All the artists to catch at Berlin’s five-day techno, ambient and experimental music marathon, tipped by the curators themselves.

Now in its sixth year, Berlin Atonal is a fully entrenched fixture of the German capital’s musical calendar and must-visit event for any fan of techno, ambient and experimental music. It’s also got one of the most impressive settings of any festival in the world: Kraftwerk, a colossal former power station whose concrete structure amplifies everything like a brutalist cathedral.

As with previous years, Berlin Atonal 2018 splits its program roughly between live performances, DJ sets and visual art, with Kraftwerk’s main hall hosting the headline shows and club spaces Tresor, OHM and Globus underneath showcasing techno and club music until the early hours. It’s not the non-stop 60-hour tchno party Berghain is, but its five-day runtime requires just as much stamina.

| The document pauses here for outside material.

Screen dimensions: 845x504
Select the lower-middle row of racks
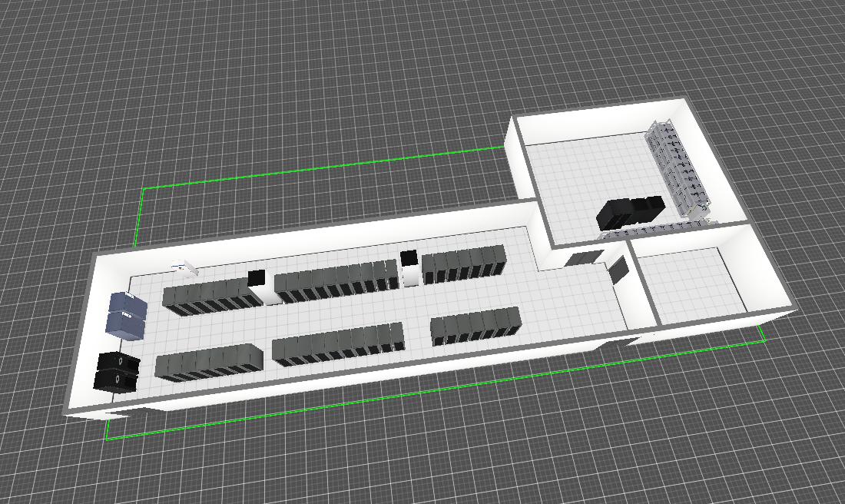click(x=338, y=345)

“This year we have around 170 individual musicians, producers, sound and visual artists coming to Berlin to present works in the context of the festival,” say curators Harry Glass, Laurens von Oswald and Paulo Reachi. “We are always trying to strike the golden balance between programming a consistent experience that also feels like part of a bigger whole, but also keeping each night a diverse and varied and letting each act speak on its own terms.”

This year’s Atonal, which takes place from August 22-26, sees techno favorites like Helena Hauff and British Murder Boys placed alongside modular synthesist Caterina Barbieri, Actress, Claude Speeed, Lena Willikens, Lanark Artefax and many more. Of course the lineup has plenty of hidden gems that might get overlooked, so Glass, von Oswald and Reachi picked out their must-see tips for anyone heading to the festival.

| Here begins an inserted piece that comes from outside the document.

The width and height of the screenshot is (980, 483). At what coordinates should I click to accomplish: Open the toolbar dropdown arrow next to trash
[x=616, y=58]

Be sure also to tune into FACT’s exclusive Berlin Atonal livestreams with Fis & Mohammad Reza Mortasavi, object blue, Hiro Kone and Killer-Oma on August 22 and 23.

Photography: Camille Blake

Pariah
August 24, Main Stage

Appearing on the Main Stage on August 24 (Friday) is Pariah, who made his solo return this year with his debut album for Houndstooth. Unlike the beat-driven sample experiments of records like Safehouses though, Here From Where We Are – which he will prform live – is an ambient album with a decidedly new age feel.

“It’s not often that you see a producer completely change direction successfully – but Pariah’s new record on Houndstooth hit a mark with us and is a consuming and complex work,” Atonal says. “We really hope the material comes alive in the Kraftwerk with a lighting concept that really presses in on the audience.”

Killer-Oma
August 22, Stage Null

While Atonal has a reputation for programming techno and experimental music from Europe and the US, it’s also got a strong connection to Japan, where Atonal holds a Tokyo-based sister event, New Assembly. Last year’s Atonal also hosted several Japanese DJs, one of whom, Killer Bong, returns with a different project.

“Killer-Oma is a one-of-a-kind show that we were lucky enough to host when we organised our New Assembly festival in Tokyo,” Atonal says. “It’s the incredibly unlikely due of Killer Bong – a reclusive bad-boy rapper and Isao Suzukl, the eighty-year-old jazz double-bassist who used to be a member of Art Blakey’s Jazz Messengers in the 1970s.”

Paradox
August 24, Stage Null

Regis’ Downwards label celebrates its 25th anniversary this year, and will be representing at Atonal on August 24 (Friday) with a program that includes British Murder Boys, Samuel Kerridge, Ora Iso and Layne. Atonal’s hot Downwards tip though, is drum and bass veteran and “certified breakbeat addict” Paradox. Atonal tells us to expect “constantly shifting drum patterns” and “MS-DOS energy.”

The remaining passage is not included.